Notre vie est par­ta­gée entre ce que nous vivons à la Fazenda et nos acti­vi­tés exté­rieu­res. A la Fazenda, nous nous occu­pons de tel ou tel, fai­sons des acti­vi­tés avec les enfants (du sou­tien sco­laire, du caté­chisme, ordi­na­teur, jeu, sor­ties, etc). Nous fai­sons ce que demande la vie quo­ti­dienne : laver son linge, faire le ménage, pré­pa­rer à manger, faire les cour­ses (une de mes mis­sions est celle de faire les cour­ses pour 30 per­son­nes chaque semaine) etc, ainsi que notre vie de prière.

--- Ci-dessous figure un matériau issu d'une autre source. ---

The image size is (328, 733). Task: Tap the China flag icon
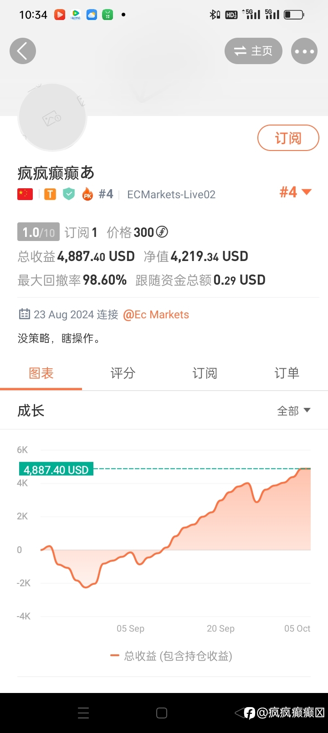tap(25, 194)
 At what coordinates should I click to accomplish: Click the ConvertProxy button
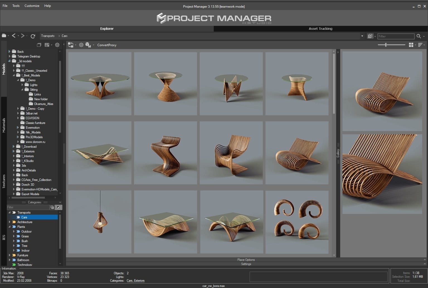tap(107, 45)
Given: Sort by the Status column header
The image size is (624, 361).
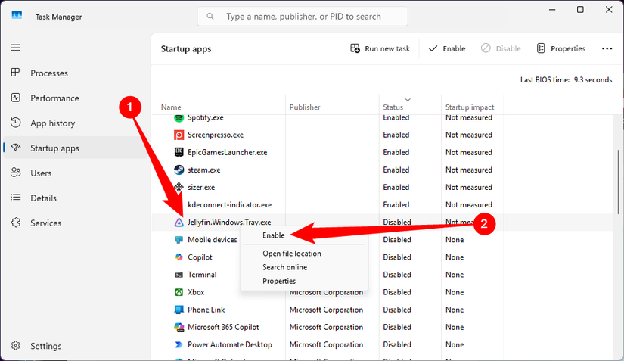Looking at the screenshot, I should click(393, 107).
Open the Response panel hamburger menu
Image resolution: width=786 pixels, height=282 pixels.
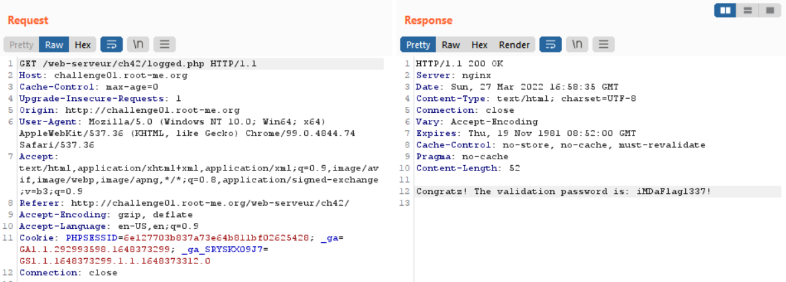point(604,44)
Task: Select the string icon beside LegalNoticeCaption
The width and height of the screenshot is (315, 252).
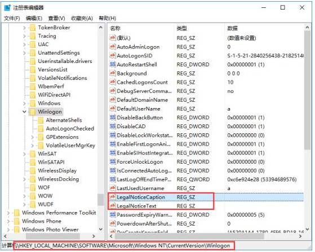Action: [113, 197]
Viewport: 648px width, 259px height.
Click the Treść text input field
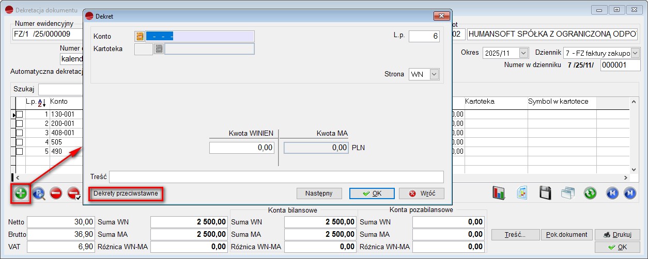(276, 177)
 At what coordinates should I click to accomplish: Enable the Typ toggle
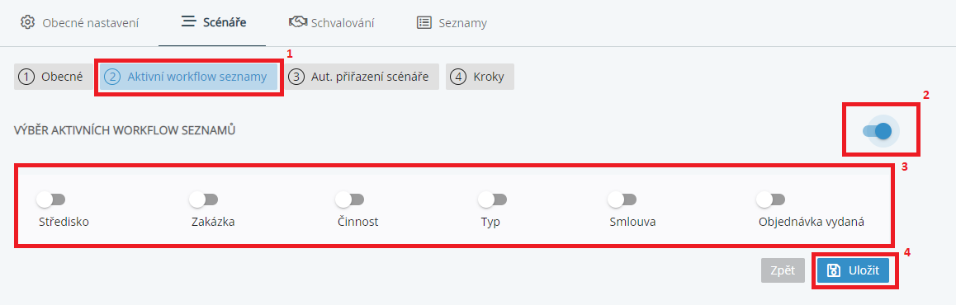click(x=493, y=199)
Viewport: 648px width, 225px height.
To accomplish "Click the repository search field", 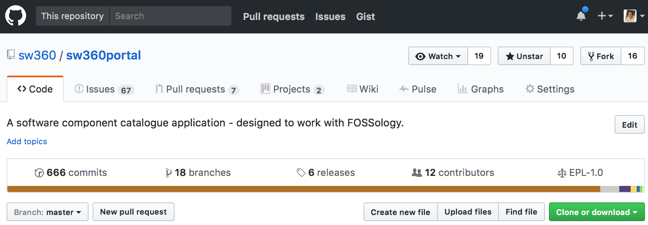I will [170, 16].
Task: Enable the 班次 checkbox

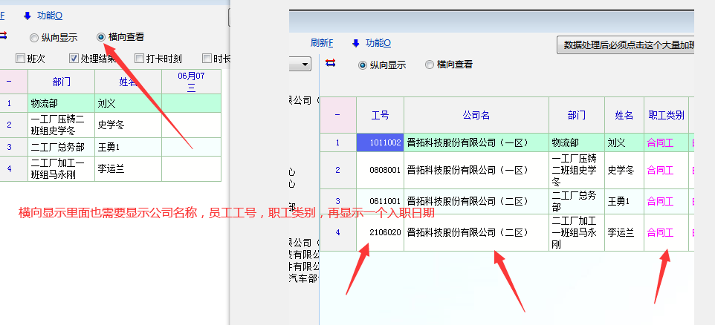Action: pyautogui.click(x=20, y=59)
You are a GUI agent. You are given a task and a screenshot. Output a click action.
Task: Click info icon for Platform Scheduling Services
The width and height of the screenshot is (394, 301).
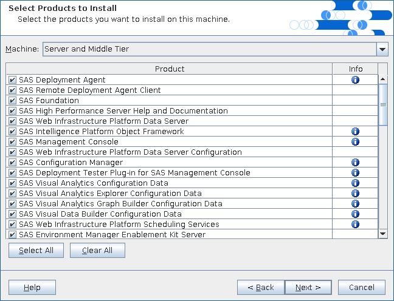click(355, 224)
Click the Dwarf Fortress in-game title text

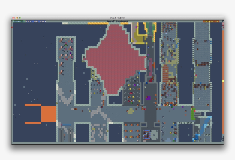[118, 21]
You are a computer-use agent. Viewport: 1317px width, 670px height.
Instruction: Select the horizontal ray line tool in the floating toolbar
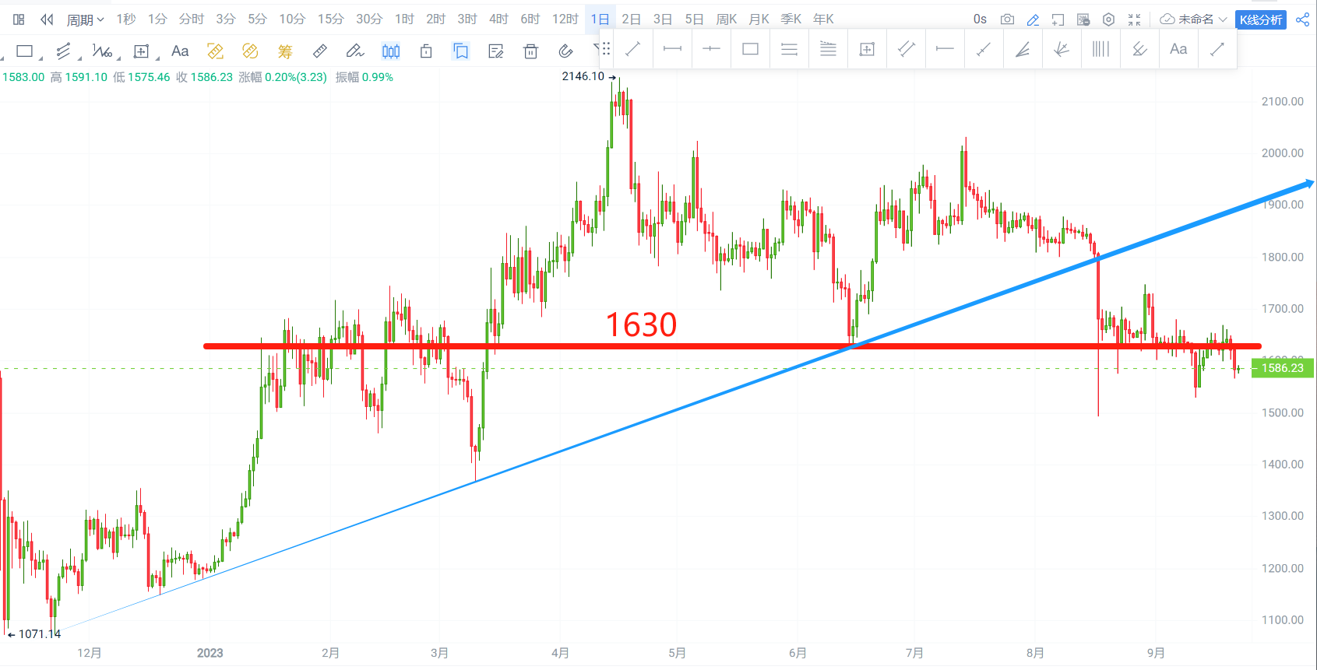(945, 49)
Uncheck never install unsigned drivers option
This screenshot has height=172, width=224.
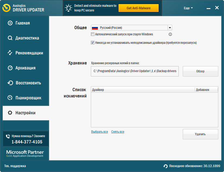tap(93, 43)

Je visite également avec les volon­tai­res l’orphe­li­nat qui est dans la ville voi­sine. Ils sont une tren­taine d’enfants qui ont entre 2 ans et 15 ans. Cette pre­mière visite là-bas m’a bou­le­ver­sée jusqu’aux entrailles et m’a rem­plie de com­pas­sion comme jamais. Ils n’ont pas de famille. Paolo m’a accueilli et m’a emmené vers ce qui leur sert de cha­pelle et m’a demandé de lui chan­ter « Marie de Nazareth, Marie m’a cap­tivé, elle rend ma foi plus forte et m’a adopté comme fils ». ll fal­lait que je lui chante et rechante la même chan­son sans fin comme pour confir­mer et réeen­ten­dre qu’il était aimé comme fils. Un autre petit, Marlo, 4 ans pen­dant que je des­si­nais avec d’autres est venu me deman­der, comme il me voyait pour la pre­mière fois, si je savais où étaient son papa et sa maman. Un troi­sième, Matthieu, 3 ans, lors­que je me suis appro­chée de lui en lui par­lant dou­ce­ment, est venu se blot­tir dans mes bras comme un petit oiseau blessé. Il était arrivé dans ce lieu quel­ques semai­nes aupa­ra­vant et il est vrai que, entre eux, existe une grande vio­lence, c’est la loi du plus fort. Il n’a pas quitté mes bras jusqu’à ce que l’on reparte. Depuis lors, ces enfants ne ces­sent d’habi­ter mes priè­res.